On the low    =     secretly, unexpectedly

Wavvy    =     cool

Swag(ger)    =    nice, cool, awesomeness

I'm hype     =    I'm excited

Tight    =  angry

That teacher's got me tight    =     that teacher's pissing me off

Shakin my head     =     you're stupid, what are you thinking?, i don't want to deal with you

Diablo!  =  I know this means devil in spanish, but I have yet to figure out why students run around saying this randomly

You're wiling    =   you're crazy

Thats flee    =    that's cool

She's feening    =   she's getting overworked/overexcited

OD    =  very  (as in, "this is OD hard")

Dead ass  =  I'm serious.

Wednesday, March 2, 2011

"Sorry Miss, I won't be in school the rest of the week..."

It's 7:30am, I walk into my classroom with my two travel mugs of coffee--it was especially hard to wake up this morning.  It's almost a half hour later than I usually get to work, and as always I become immediately flustered by all of the posters falling off the walls, the papers that are everywhere, and the desks that are arbitrarily strewn about the room.  I wish, for the ten-thousandth time, that the teacher I share this tiny space with would help me keep our classroom clean.  No matter how much time I spend organizing, it never lasts more than two days.   I'm now remembering all those times I made a mess after my mom cleaned and she would say, "I can't wait until you have your own kids, then you will understand why this makes me so mad."  In a funny way, these are my own kids.  The only way I could love them more would be if I gave birth to them myself.  Before I can even take my coat off I hear my phone ring: it's a text from Arnelle.  

"I had a miscarriage, I lost the baby.
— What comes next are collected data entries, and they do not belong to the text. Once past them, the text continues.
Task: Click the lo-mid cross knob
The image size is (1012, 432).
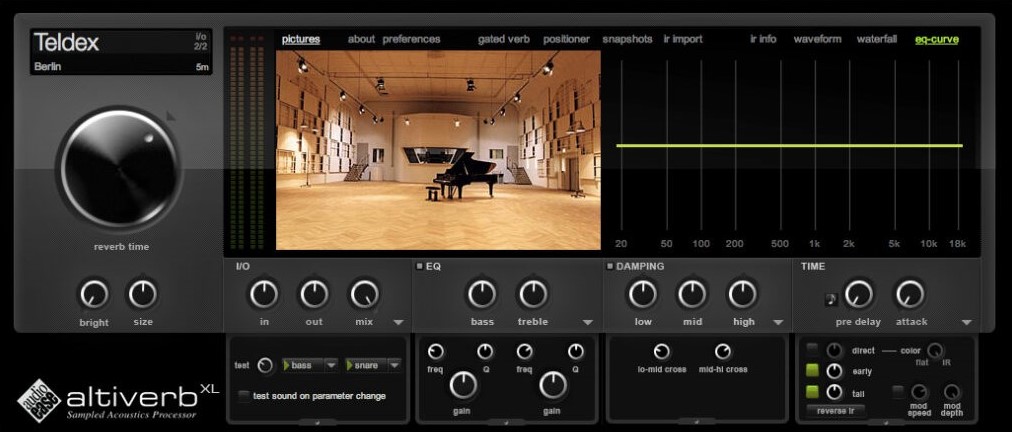Action: [x=662, y=352]
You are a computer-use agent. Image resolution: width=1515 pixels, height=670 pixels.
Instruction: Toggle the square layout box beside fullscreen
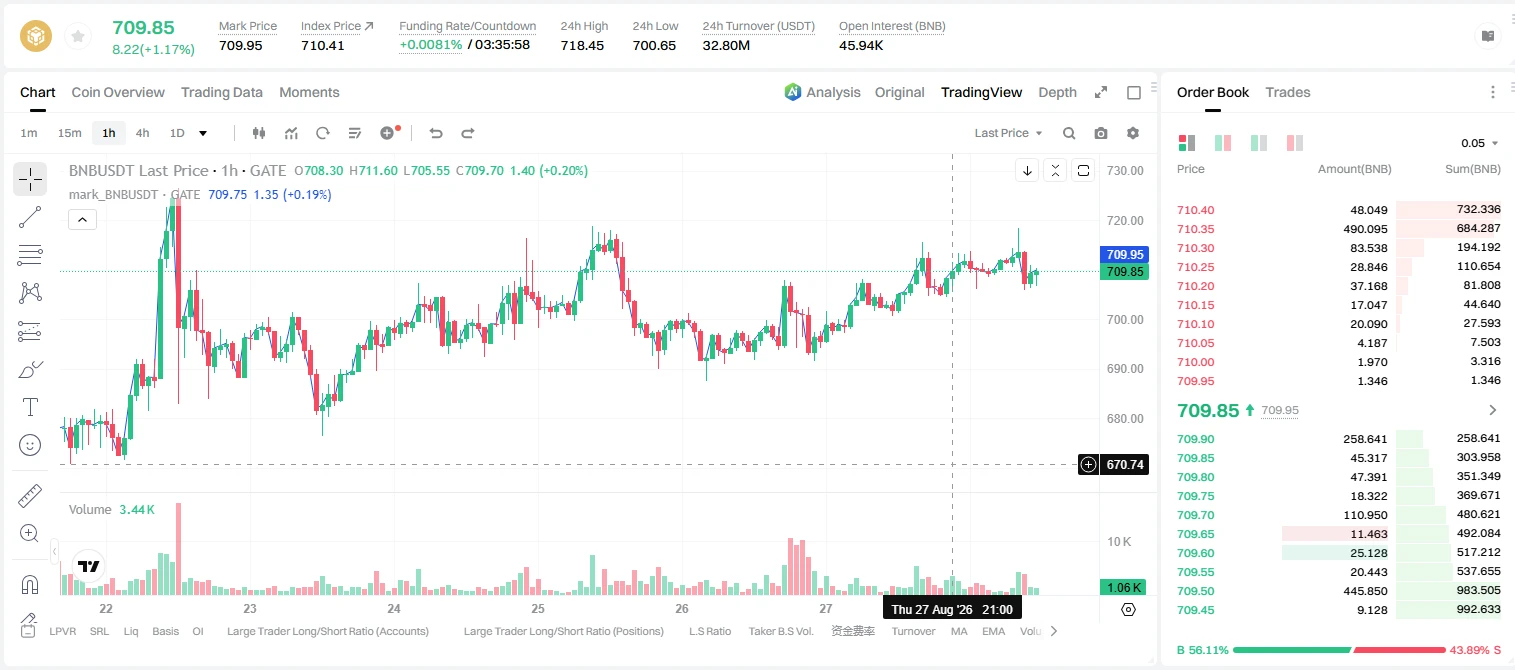[x=1134, y=92]
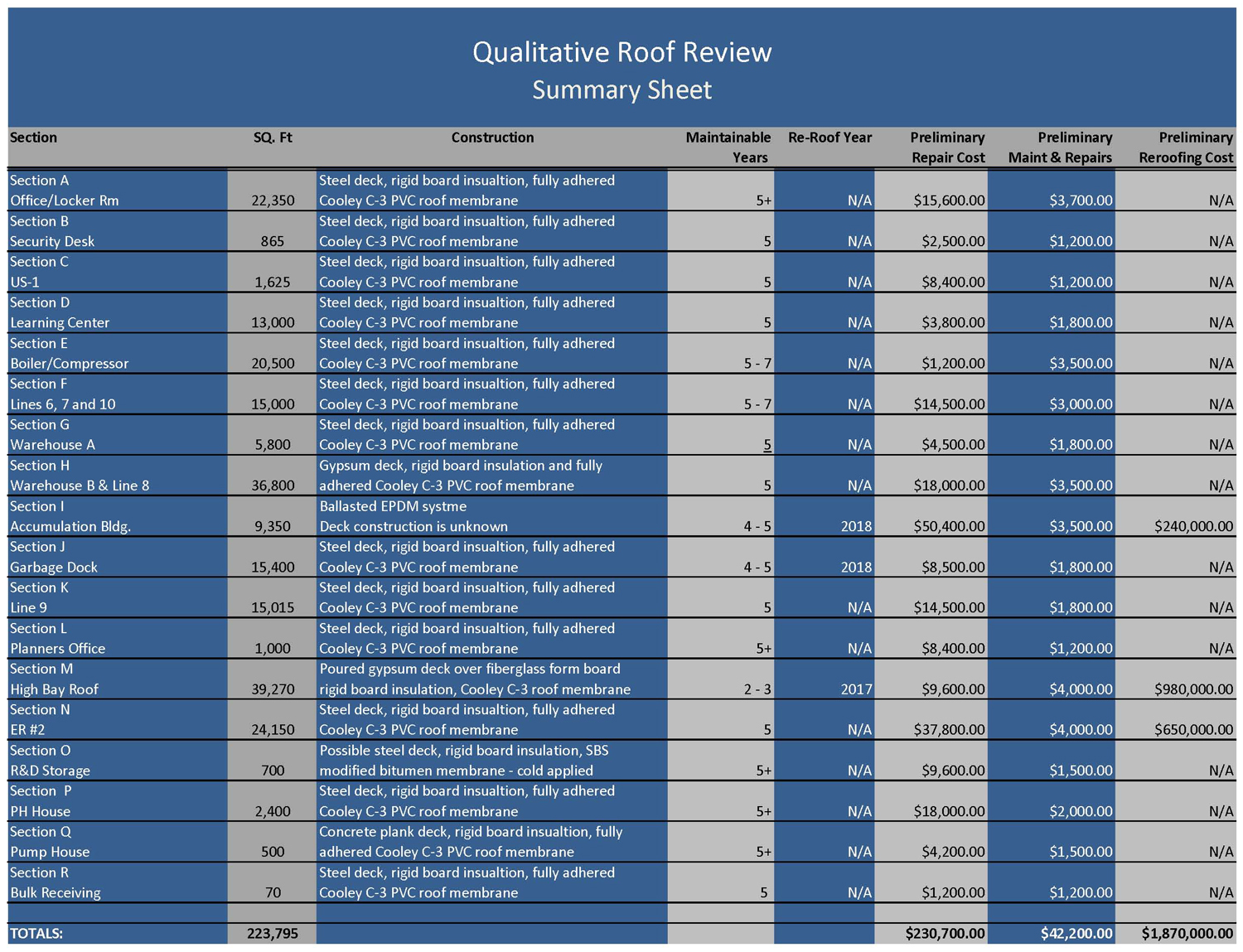
Task: Click the Qualitative Roof Review title
Action: click(622, 52)

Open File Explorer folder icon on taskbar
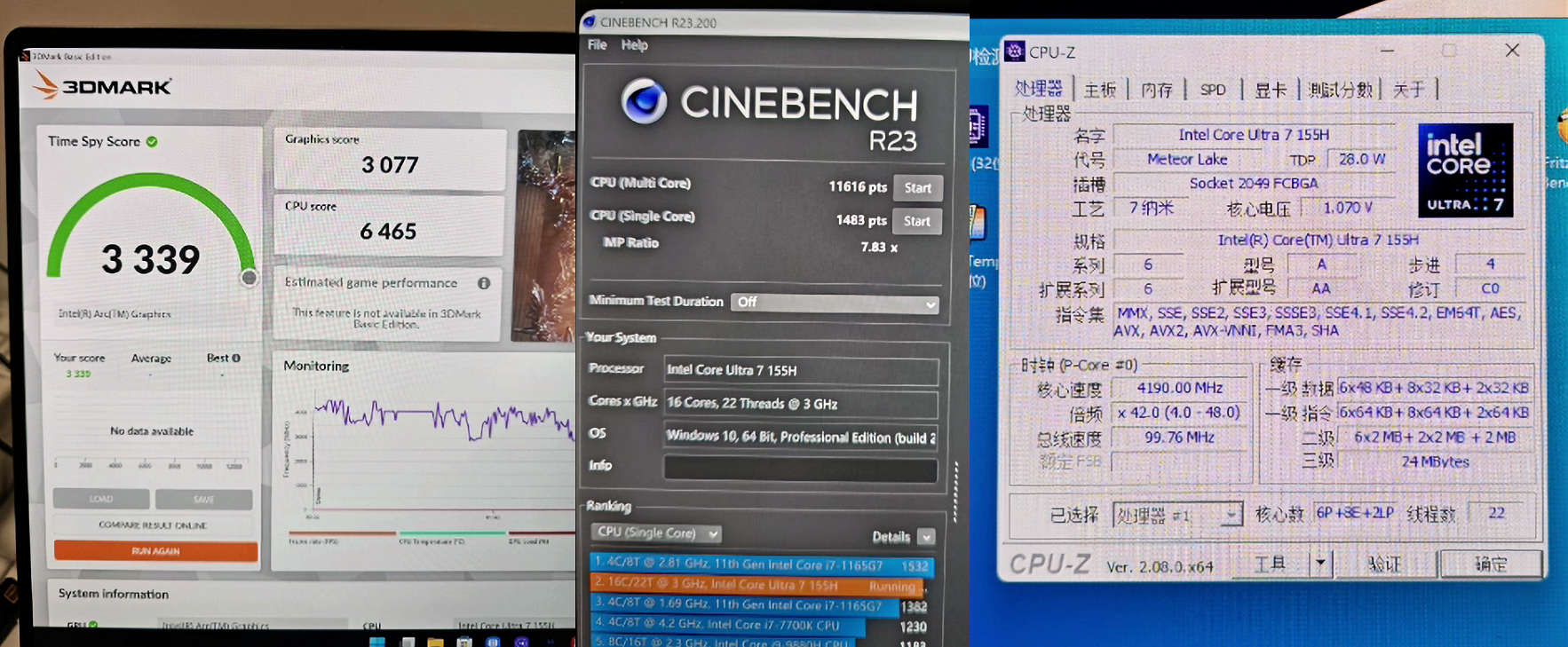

I can't stop crying."  

So, my girls are having babies, abortions, and now miscarriages.  My boys are in gangs, watching their cousins get shot, spending their winter breaks "locked up," missing school for court dates.  I try to remember my most traumatic high school moments.  No matter what I come up with, it pales in comparison to what these kids are going through.  I realize no matter how great of a relationship we have, I will never completely be able to understand where they are coming from.  I've learned never to say, "I know how you feel," because really, how could I?  

This was a wake up call for me.  As frustrating as it is when my students have those days (or weeks, or months) where their grades and their education aren't priorities, I have to remember that it's not necessarily because they are lazy or they don't care.  But every now and then they do need a gentle reminder that education might very well be their only chance to make safer, happier lives for themselves.